** start of Data **
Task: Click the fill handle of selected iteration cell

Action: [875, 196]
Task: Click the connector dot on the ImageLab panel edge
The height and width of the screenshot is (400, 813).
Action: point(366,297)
** end of Data **
Rewrite the listing above as a numbered list with one line per entry, and drop any blank lines.

== Response to the task ==
1. Task: Click the fill handle of selected iteration cell
2. Action: [875, 196]
3. Task: Click the connector dot on the ImageLab panel edge
4. The height and width of the screenshot is (400, 813).
5. Action: point(366,297)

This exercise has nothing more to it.